» Section texte:
<<<<

La matière issue des plats cuisinés constitue donc le point névralgique de toute la propagande du raffinement qui englobe l’image, la contorsionne pour la forcer à confirmer son mouvement vers l’auto conservation du système, anesthésiant au passage toute contradiction. Contradiction à l’image du Galilée s’excusant devant la répression d’avoir refusé la tendance, la dérision du milieu par Yoshiko par exemple n’est qu’un outil utilisé par l’œuvre pour varier les tons, et ce qui aurait pu être un contrepoint à la tonalité globale se retrouve être une variation de ton seulement, qui assoit de plus belle la série à la table de « la vie », reconstituée dans sa pseudo complexité et surtout vendue comme telle. Yoshiko est seule, et pour avoir le droit d’exister, elle doit devenir une valeur positive. Elle devient donc un objet de dérision, elle devient comique au lieu de rendre comique, tant elle est étrange au sein de l’ordre, et en même temps inoffensive. Rien ne peut échapper au totalitarisme des petites choses qui apparaissent alors comme les milliers de rouages d’une machine à broyer. La moindre petite bulle de bouillon ou les plis d’un kimono lors d’une représentations deviennent détestables en ça qu’ils contribuent à l’ordre, les choses sont défigurées en ça qu’elles n’existent qu’à travers leur texture, sans présence signifiante, marque d’une déformation de la barbarie en idéal. Méthode peu originale qui nous fait penser à cette feuille flottant dans le courant doux d’un ruisseau, regardée par deux enfants, et qui au sein de la production objectivement fasciste qu’est Cette belle vie de Mikio Naruse sorti en 1942, semble soudain portée par les flots du sang des boucherie de l’Empire du japon, quand on se le remémore entre deux rayons de soleil. Cette belle vie de maiko, on y croit peu, on l’avoue. Elle apparait comme la multiplication en série de cette « image de confirmation »2 décrite par Siegfried Kracauer dans Théorie du film, l’image de beauté, mais même plus, l’image qui porte en elle tout le bonheur promis par ce qui sommeille juste dans l’harmonie des autres images, tous en étant l’aboutissement du mouvement général.

>>>>

» Les consignes:
a: Relevez, dans l'ordre où ils apparaissent, tous les noms propres de personnes ou de personnages cités dans la section texte.
b: Prolongez la critique de la série sur Yoshiko et la vie de maiko à partir de la dernière phrase de la section texte.

» Bloc de données:

<<<<

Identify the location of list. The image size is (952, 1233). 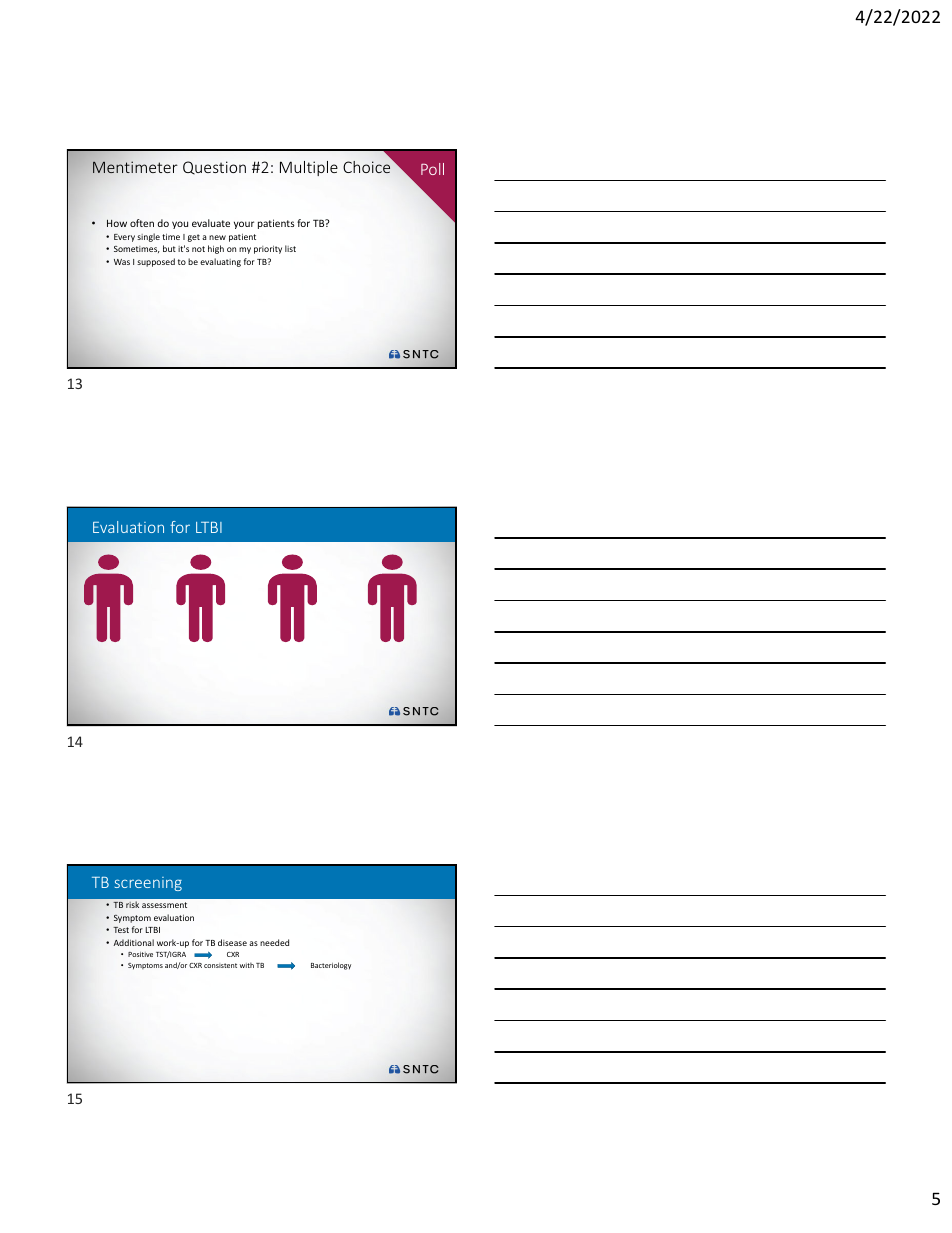
(290, 248).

>>>>

» Liste des réponses:
a: Galilée, Yoshiko, Mikio Naruse, Siegfried Kracauer

b:
Le pudding improvisé par la Makanai – Maiko qui n’a pas réussi mais qui a trouvé son moyen de contribuer à la confirmation – pour une des danseuses prend donc un tout autre sens face à cette idée. Il n’a rien de ce petit moment d’utopie humaine survenue dans l’hégémonie de sa négation, justement car il est radicalement le morceau d’un immense petit moment systématisé et sacralisé, rien que cela. Makanai oublie qu’en mentant sur la réalité objective qu’habille la matière du filmé – elle fait pire d’ailleurs, elle l’omet –  elle opère une mutilation qui donne à son apparat tout le sordide du steak haché quand on remonte la chaine de sa production.

Séquence où la makanai prépare un pudding de fortune dans l’épisode 3 de Makanai: dans la cuisine des Maikos

Ce qui semble être l’inspiration principale de la série se trouve aussi être son total contrepoint. Au gré du courant de Mikio Naruse, sorti en 1956, présente lui aussi le quotidien des geishas (ici s’en est pleinement), lui aussi introduit à nous par un vecteur extérieur aux pratiques du métier, celui d’une veuve (interprétée par Kinuyo Tanaka) devenue domestique. De par sa structure de film mosaïque et sa volonté de décrire des scènes de vies, le film s’attache à l’exposition minutieuse des détails du quotidien de ces femme, détails sur lesquels repose l’intrigue. Mais le détail ne vaut pas en tant que tel, il existe pleinement parmi les autres en tant qu’organe de la vie retranscrite. Mais organe de tensions, de contradictions, qui rend l’énergie d’amer lutte qui habite la réalité selon Naruse. On prendra pour preuve cette simple séquence.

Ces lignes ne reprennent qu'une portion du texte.